*BRIEF*.
A complete and exact copy of the entries below is the expected result.

*DATA LISTING*.

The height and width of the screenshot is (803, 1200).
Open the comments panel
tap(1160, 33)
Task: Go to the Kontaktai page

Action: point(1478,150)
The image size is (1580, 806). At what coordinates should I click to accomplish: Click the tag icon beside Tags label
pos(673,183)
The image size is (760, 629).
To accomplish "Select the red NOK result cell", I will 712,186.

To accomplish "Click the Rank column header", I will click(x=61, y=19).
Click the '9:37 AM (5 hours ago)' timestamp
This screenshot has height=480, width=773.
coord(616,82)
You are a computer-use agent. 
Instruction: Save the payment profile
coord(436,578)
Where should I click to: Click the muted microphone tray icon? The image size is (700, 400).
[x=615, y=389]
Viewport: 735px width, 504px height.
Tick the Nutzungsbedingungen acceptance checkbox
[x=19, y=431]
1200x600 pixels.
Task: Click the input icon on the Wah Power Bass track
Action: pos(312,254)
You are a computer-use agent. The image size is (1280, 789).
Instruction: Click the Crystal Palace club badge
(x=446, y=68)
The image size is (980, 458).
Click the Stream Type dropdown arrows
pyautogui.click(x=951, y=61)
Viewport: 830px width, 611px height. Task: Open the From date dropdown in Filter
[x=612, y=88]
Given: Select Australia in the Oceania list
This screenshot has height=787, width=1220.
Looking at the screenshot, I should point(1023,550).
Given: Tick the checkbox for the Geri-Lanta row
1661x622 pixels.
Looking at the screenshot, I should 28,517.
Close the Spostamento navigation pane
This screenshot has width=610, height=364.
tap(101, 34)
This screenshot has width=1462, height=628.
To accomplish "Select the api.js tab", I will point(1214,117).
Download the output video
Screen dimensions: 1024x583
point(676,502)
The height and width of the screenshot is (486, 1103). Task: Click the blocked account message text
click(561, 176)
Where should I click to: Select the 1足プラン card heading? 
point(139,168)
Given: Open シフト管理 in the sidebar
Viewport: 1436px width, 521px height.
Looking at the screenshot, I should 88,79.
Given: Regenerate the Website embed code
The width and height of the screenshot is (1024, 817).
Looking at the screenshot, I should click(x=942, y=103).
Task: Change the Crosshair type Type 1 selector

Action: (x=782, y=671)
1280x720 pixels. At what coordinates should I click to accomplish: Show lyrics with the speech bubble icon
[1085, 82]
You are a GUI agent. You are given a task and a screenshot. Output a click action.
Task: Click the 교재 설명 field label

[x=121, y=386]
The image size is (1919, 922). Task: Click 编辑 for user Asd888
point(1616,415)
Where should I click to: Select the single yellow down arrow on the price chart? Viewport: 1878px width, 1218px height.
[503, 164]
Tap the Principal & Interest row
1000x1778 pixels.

*RESPONSE AREA*.
The height and width of the screenshot is (803, 1200).
Open the comments panel
tap(1160, 33)
Task: Go to the Kontaktai page

Action: point(1478,150)
The image size is (1580, 806). At what coordinates should I click to accomplish: Click the tag icon beside Tags label
pos(673,183)
The image size is (760, 629).
To accomplish "Select the red NOK result cell", I will 712,186.

To accomplish "Click the Rank column header", I will click(x=61, y=19).
Click the '9:37 AM (5 hours ago)' timestamp
This screenshot has height=480, width=773.
coord(616,82)
You are a computer-use agent. 
Instruction: Save the payment profile
coord(436,578)
Where should I click to: Click the muted microphone tray icon? The image size is (700, 400).
[x=615, y=389]
Viewport: 735px width, 504px height.
Tick the Nutzungsbedingungen acceptance checkbox
[x=19, y=431]
1200x600 pixels.
Task: Click the input icon on the Wah Power Bass track
Action: pos(312,254)
You are a computer-use agent. The image size is (1280, 789).
Instruction: Click the Crystal Palace club badge
(x=446, y=68)
The image size is (980, 458).
Click the Stream Type dropdown arrows
pyautogui.click(x=951, y=61)
Viewport: 830px width, 611px height. Task: Open the From date dropdown in Filter
[x=612, y=88]
Given: Select Australia in the Oceania list
This screenshot has height=787, width=1220.
Looking at the screenshot, I should point(1023,550).
Given: Tick the checkbox for the Geri-Lanta row
1661x622 pixels.
Looking at the screenshot, I should 28,517.
Close the Spostamento navigation pane
This screenshot has width=610, height=364.
tap(101, 34)
This screenshot has width=1462, height=628.
To accomplish "Select the api.js tab", I will point(1214,117).
Download the output video
Screen dimensions: 1024x583
point(676,502)
The height and width of the screenshot is (486, 1103). Task: Click the blocked account message text
click(561, 176)
Where should I click to: Select the 1足プラン card heading? 
point(139,168)
Given: Open シフト管理 in the sidebar
Viewport: 1436px width, 521px height.
Looking at the screenshot, I should 88,79.
Given: Regenerate the Website embed code
The width and height of the screenshot is (1024, 817).
Looking at the screenshot, I should click(x=942, y=103).
Task: Change the Crosshair type Type 1 selector

Action: (x=782, y=671)
1280x720 pixels. At what coordinates should I click to accomplish: Show lyrics with the speech bubble icon
[1085, 82]
You are a GUI agent. You are given a task and a screenshot. Output a click action.
Task: Click the 교재 설명 field label

[x=121, y=386]
The image size is (1919, 922). Task: Click 编辑 for user Asd888
point(1616,415)
Where should I click to: Select the single yellow down arrow on the price chart? Viewport: 1878px width, 1218px height.
[503, 164]
Tap the Principal & Interest row
1000x1778 pixels.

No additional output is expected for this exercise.